Dataset excerpts

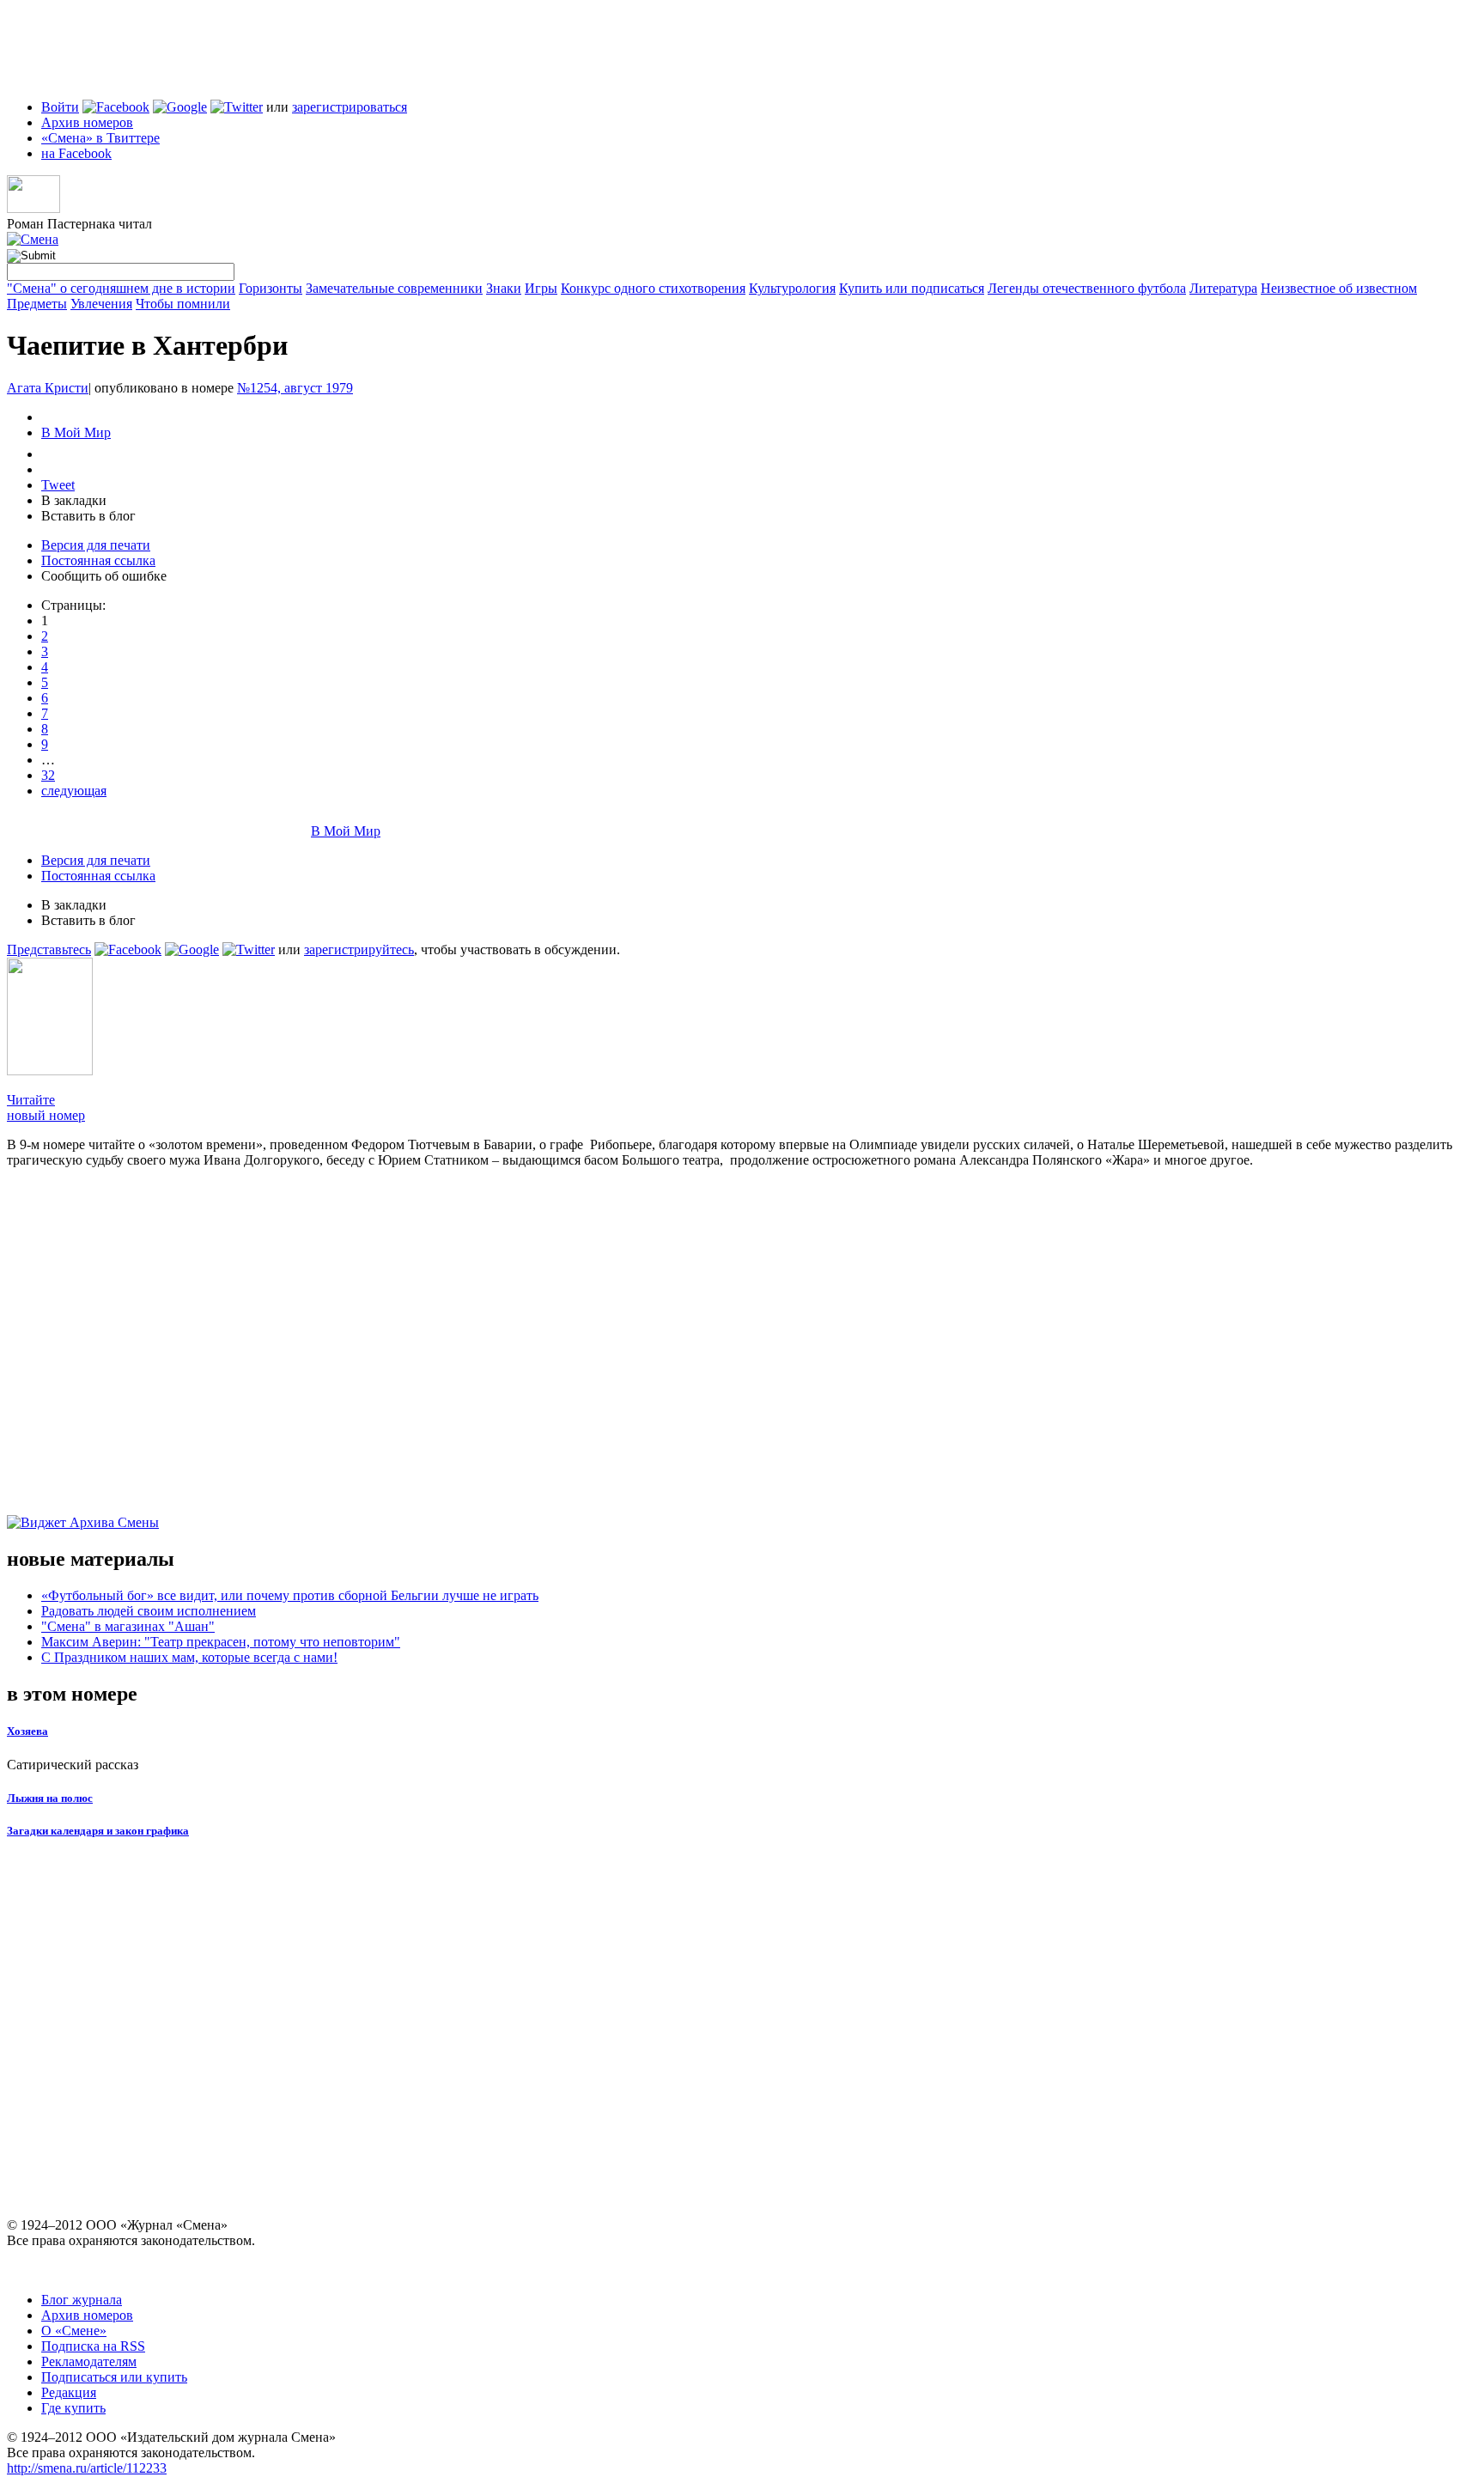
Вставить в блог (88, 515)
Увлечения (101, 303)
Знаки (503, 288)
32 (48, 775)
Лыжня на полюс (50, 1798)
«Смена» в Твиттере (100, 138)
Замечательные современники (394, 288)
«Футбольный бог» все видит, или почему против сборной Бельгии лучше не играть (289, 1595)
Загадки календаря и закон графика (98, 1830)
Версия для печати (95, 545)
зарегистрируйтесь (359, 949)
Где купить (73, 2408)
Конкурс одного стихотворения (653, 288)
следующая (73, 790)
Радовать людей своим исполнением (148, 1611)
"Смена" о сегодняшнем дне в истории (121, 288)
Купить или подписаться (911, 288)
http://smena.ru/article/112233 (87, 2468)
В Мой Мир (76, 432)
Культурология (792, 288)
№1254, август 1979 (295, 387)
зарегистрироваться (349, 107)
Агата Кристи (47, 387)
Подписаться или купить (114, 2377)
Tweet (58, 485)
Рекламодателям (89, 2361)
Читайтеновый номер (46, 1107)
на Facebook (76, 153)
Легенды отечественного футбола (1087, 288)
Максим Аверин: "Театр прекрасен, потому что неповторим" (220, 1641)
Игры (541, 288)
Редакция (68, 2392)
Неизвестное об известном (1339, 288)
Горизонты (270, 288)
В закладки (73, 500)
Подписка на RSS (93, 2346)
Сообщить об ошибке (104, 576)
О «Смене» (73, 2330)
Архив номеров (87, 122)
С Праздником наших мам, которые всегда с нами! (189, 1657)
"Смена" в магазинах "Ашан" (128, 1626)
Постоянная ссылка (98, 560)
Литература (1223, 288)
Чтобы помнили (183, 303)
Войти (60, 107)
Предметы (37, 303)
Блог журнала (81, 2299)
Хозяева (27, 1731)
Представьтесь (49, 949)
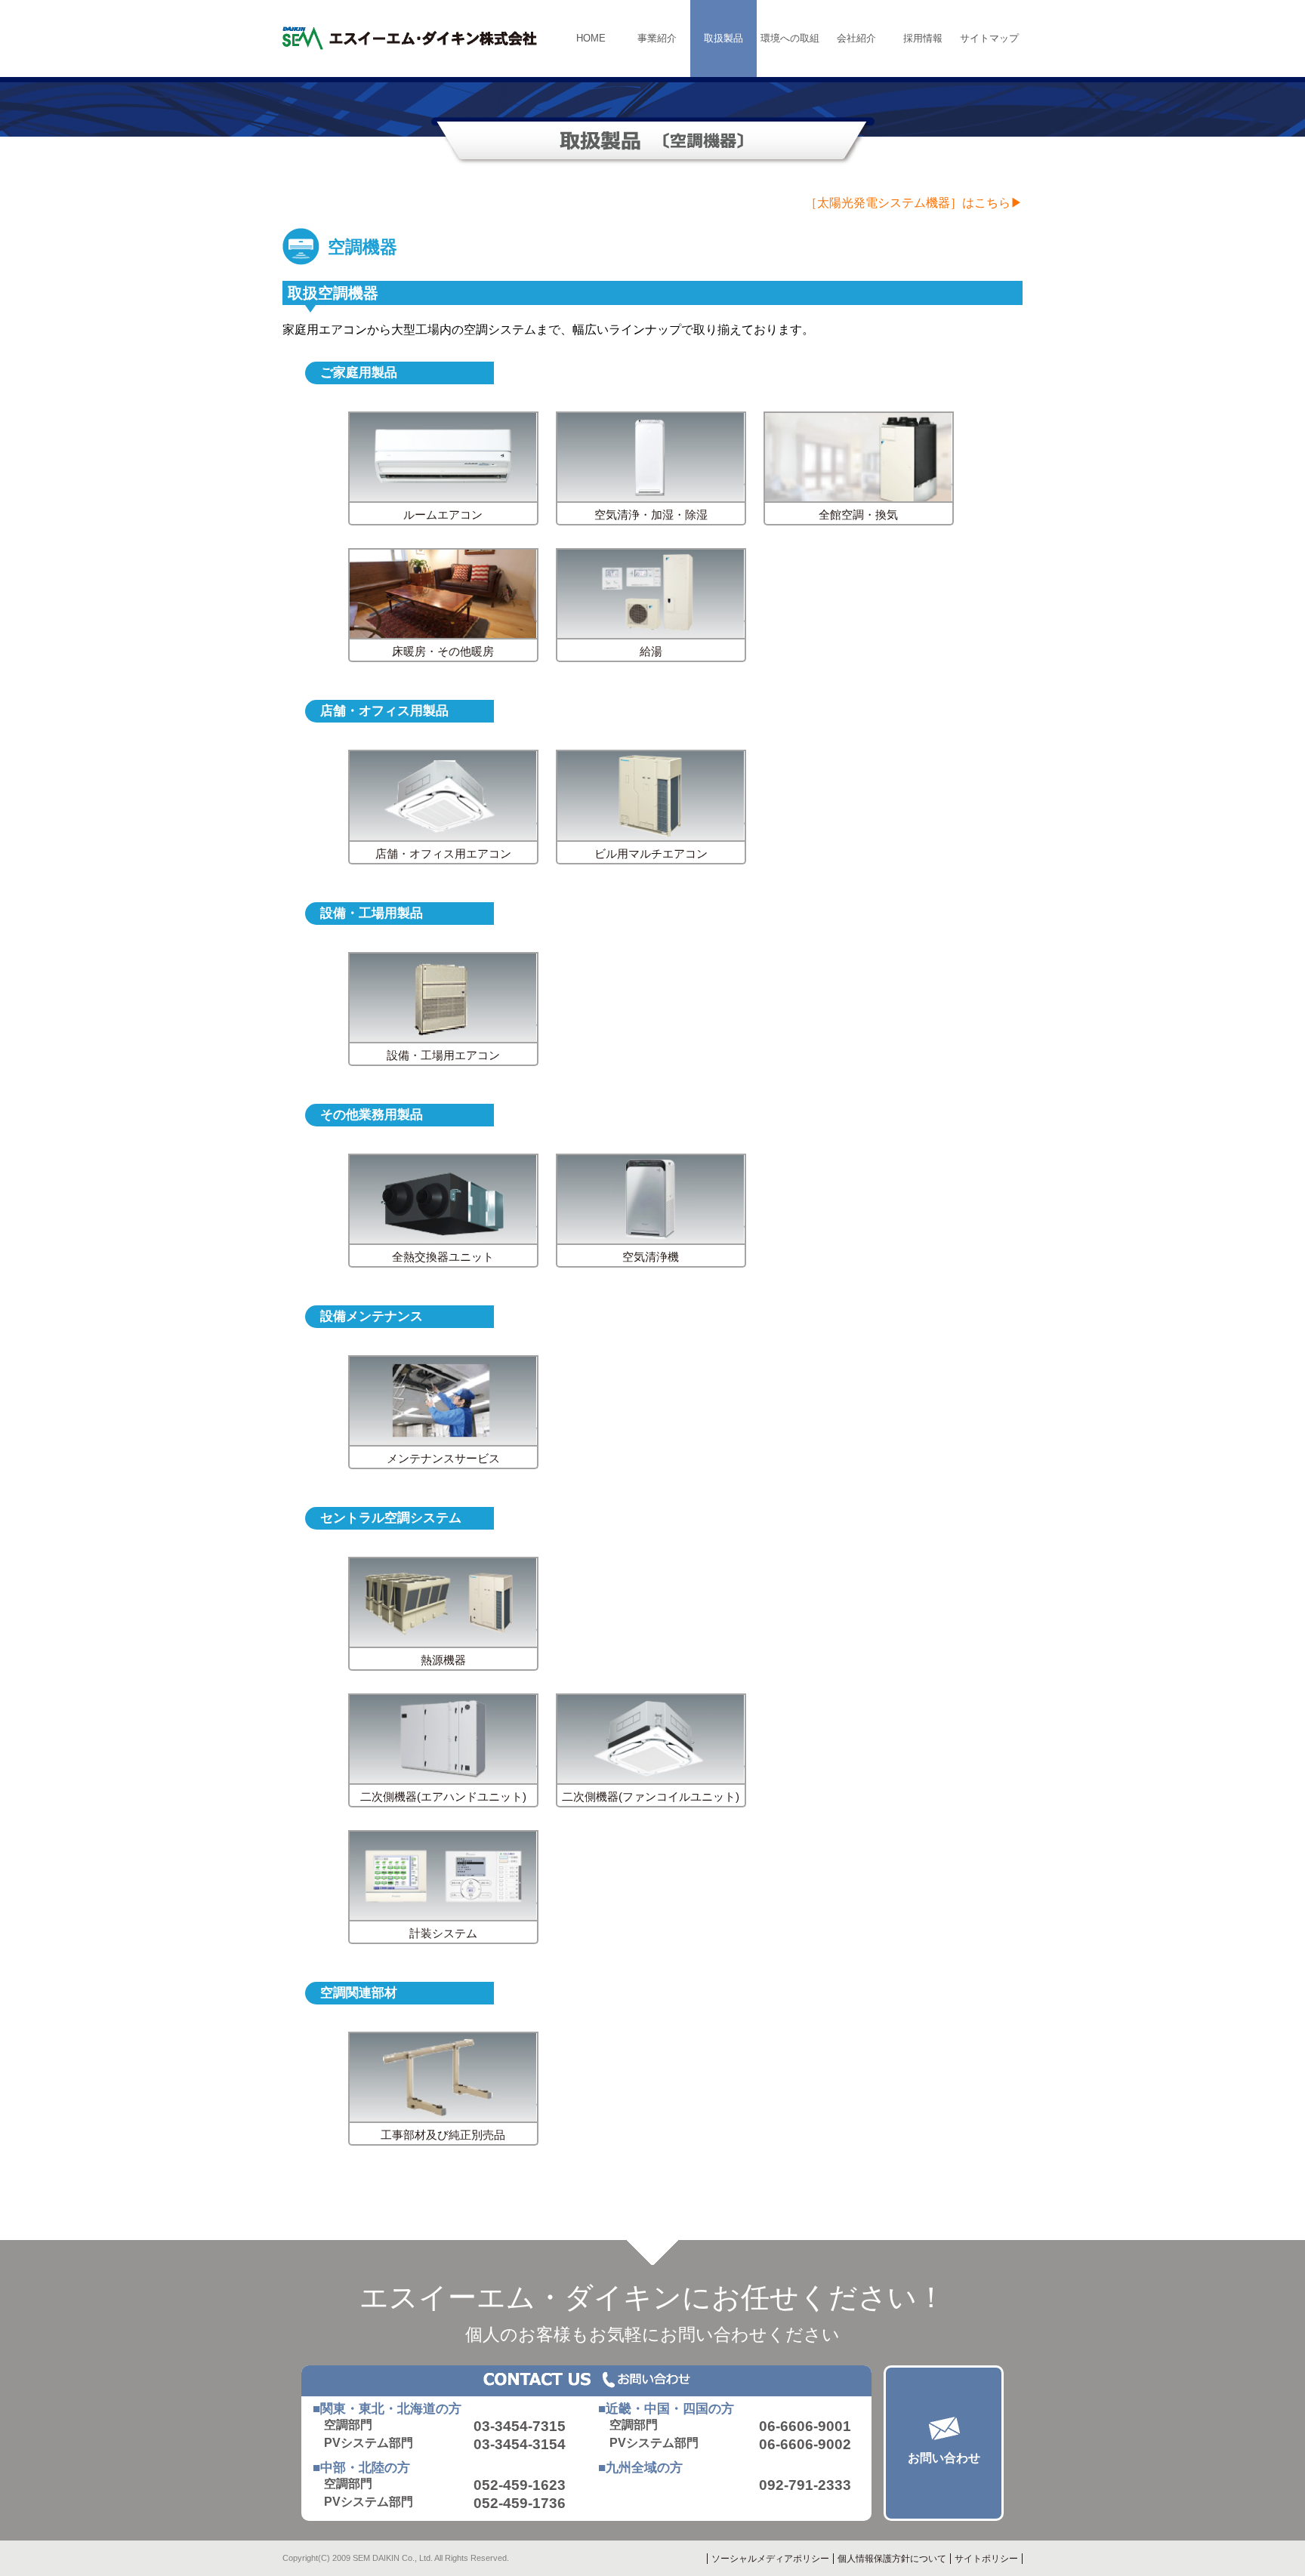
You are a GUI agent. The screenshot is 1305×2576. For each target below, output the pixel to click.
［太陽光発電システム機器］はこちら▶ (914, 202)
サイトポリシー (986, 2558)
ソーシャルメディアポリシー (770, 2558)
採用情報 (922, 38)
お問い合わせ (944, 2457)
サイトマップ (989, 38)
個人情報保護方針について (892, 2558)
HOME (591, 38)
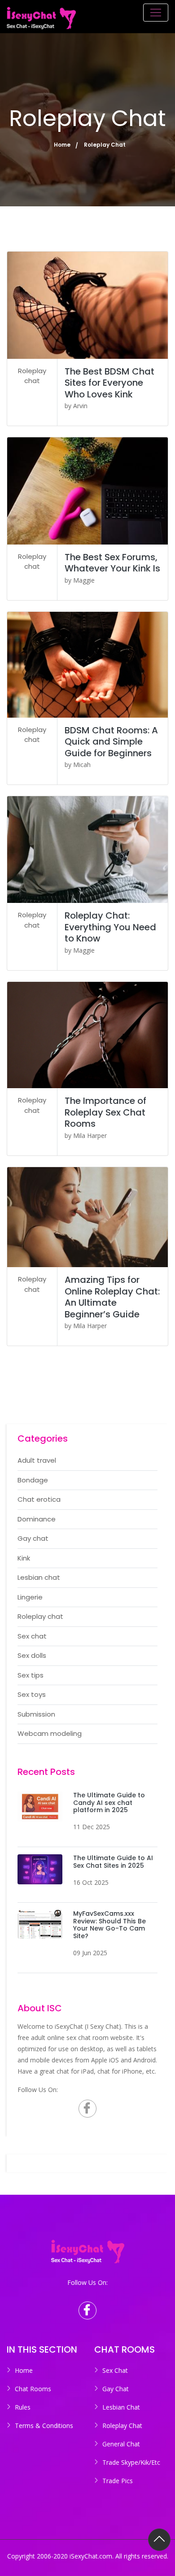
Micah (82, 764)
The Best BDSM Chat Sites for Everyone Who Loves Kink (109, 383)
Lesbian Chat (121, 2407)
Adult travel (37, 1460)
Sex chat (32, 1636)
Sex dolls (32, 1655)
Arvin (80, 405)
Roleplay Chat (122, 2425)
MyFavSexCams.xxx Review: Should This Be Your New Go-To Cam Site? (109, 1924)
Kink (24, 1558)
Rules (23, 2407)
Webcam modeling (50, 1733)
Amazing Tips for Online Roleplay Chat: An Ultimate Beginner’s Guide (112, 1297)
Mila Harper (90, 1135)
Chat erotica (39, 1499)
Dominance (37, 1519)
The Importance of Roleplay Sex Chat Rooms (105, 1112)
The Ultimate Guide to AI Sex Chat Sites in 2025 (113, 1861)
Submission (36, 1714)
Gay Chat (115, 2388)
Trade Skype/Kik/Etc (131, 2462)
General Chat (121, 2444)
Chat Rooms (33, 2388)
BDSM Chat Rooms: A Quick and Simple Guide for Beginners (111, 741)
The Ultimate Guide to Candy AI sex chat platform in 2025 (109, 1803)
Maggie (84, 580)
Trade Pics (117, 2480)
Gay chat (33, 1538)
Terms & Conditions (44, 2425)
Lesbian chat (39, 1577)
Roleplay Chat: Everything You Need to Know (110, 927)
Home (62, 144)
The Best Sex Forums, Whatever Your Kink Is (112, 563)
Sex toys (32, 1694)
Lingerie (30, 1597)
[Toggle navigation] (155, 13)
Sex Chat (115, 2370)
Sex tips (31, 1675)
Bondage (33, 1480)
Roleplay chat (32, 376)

Instructions for the task
Give back exactly the lines from the top of the records to the line containing "Представьтесь (49, 949)", both included, and no pictures.

Exercise solution
Вставить в блог (88, 515)
Увлечения (101, 303)
Знаки (503, 288)
32 (48, 775)
Лыжня на полюс (50, 1798)
«Смена» в Твиттере (100, 138)
Замечательные современники (394, 288)
«Футбольный бог» все видит, или почему против сборной Бельгии лучше не играть (289, 1595)
Загадки календаря и закон графика (98, 1830)
Версия для печати (95, 545)
зарегистрируйтесь (359, 949)
Где купить (73, 2408)
Конкурс одного стихотворения (653, 288)
следующая (73, 790)
Радовать людей своим исполнением (148, 1611)
"Смена" о сегодняшнем дне в истории (121, 288)
Купить или подписаться (911, 288)
http://smena.ru/article/112233 (87, 2468)
В Мой Мир (76, 432)
Культурология (792, 288)
№1254, август 1979 (295, 387)
зарегистрироваться (349, 107)
Агата Кристи (47, 387)
Подписаться или купить (114, 2377)
Tweet (58, 485)
Рекламодателям (89, 2361)
Читайтеновый номер (46, 1107)
на Facebook (76, 153)
Легенды отечественного футбола (1087, 288)
Максим Аверин: "Театр прекрасен, потому что неповторим" (220, 1641)
Игры (541, 288)
Редакция (68, 2392)
Неизвестное об известном (1339, 288)
Горизонты (270, 288)
В закладки (73, 500)
Подписка на RSS (93, 2346)
Сообщить об ошибке (104, 576)
О «Смене» (73, 2330)
Архив номеров (87, 122)
С Праздником наших мам, которые всегда с нами! (189, 1657)
"Смена" в магазинах "Ашан" (128, 1626)
Постоянная ссылка (98, 560)
Литература (1223, 288)
Чтобы помнили (183, 303)
Войти (60, 107)
Предметы (37, 303)
Блог журнала (81, 2299)
Хозяева (27, 1731)
Представьтесь (49, 949)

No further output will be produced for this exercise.